## YOUR GOAL
Compute how many lines in the entries below contain "target", and output nothing but the number.

Collected data:

::::::::::

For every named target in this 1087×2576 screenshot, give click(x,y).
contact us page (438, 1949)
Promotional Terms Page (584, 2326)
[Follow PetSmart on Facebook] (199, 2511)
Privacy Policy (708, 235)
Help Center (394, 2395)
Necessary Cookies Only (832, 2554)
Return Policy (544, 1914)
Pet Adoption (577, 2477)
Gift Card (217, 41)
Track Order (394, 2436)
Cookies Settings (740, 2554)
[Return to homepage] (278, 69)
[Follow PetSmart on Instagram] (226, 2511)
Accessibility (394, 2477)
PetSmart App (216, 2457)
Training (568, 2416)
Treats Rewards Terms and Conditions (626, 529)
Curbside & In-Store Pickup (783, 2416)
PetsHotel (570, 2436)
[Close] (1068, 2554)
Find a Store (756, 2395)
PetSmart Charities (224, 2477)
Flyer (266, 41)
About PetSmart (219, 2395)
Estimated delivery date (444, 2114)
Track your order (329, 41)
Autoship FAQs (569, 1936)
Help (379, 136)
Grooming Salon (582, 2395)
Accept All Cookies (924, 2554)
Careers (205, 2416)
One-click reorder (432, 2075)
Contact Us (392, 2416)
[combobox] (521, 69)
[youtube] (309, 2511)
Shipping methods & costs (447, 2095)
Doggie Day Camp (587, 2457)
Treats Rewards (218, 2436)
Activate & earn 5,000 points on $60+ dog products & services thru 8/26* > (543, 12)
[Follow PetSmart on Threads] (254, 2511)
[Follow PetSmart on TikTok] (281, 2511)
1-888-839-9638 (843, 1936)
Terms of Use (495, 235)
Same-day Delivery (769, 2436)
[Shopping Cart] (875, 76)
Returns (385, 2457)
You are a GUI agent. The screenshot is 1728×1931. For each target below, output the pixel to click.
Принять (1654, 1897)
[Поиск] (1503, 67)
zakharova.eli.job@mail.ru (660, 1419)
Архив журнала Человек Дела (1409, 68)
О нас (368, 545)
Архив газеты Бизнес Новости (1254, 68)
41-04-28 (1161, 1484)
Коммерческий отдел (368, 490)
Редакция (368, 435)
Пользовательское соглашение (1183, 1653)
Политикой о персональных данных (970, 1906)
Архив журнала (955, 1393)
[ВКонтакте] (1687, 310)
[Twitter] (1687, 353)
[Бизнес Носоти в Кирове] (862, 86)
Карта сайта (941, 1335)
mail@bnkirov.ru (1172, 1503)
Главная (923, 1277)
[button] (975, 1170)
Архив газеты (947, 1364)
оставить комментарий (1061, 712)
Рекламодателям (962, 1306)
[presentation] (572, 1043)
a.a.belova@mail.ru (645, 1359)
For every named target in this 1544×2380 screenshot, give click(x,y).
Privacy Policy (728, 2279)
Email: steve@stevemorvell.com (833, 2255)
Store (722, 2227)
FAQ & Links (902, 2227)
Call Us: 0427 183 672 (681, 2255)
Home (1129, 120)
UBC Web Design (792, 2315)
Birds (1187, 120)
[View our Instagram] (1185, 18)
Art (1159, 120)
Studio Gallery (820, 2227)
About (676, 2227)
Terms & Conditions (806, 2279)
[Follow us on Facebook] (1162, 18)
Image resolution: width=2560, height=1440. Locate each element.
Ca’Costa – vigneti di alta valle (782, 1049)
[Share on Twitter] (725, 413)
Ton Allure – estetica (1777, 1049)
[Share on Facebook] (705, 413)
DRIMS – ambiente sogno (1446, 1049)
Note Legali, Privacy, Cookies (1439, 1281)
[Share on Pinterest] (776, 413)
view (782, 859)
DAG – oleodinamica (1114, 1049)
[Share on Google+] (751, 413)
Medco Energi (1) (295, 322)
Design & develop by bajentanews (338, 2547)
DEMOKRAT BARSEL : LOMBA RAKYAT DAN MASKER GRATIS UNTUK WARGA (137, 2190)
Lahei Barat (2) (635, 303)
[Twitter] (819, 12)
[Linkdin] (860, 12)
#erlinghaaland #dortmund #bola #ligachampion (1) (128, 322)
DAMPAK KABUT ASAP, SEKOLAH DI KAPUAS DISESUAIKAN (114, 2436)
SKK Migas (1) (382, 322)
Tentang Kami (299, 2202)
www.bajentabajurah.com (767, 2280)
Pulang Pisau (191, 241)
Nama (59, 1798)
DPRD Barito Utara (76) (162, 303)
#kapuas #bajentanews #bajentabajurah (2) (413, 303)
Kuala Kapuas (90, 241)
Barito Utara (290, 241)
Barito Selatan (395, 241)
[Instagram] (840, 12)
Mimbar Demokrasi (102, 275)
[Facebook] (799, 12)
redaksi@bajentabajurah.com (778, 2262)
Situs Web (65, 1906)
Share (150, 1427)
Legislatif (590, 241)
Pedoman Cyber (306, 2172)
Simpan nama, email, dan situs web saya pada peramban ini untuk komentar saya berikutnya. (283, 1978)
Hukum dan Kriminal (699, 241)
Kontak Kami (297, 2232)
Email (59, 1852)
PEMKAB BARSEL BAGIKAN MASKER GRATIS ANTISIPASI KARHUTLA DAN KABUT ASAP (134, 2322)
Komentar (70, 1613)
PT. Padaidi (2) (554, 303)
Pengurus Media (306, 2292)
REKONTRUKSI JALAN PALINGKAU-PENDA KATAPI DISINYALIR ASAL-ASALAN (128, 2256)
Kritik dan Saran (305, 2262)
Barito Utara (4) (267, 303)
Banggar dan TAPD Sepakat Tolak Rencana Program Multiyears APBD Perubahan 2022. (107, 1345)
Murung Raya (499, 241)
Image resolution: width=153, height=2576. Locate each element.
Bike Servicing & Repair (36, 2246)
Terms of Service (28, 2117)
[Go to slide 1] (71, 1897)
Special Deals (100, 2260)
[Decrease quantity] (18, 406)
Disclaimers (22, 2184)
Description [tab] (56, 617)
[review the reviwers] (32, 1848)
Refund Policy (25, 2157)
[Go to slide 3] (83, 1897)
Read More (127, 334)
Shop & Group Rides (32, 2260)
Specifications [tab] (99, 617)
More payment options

::::::::::

## RESPONSE FOR THIS EXERCISE
3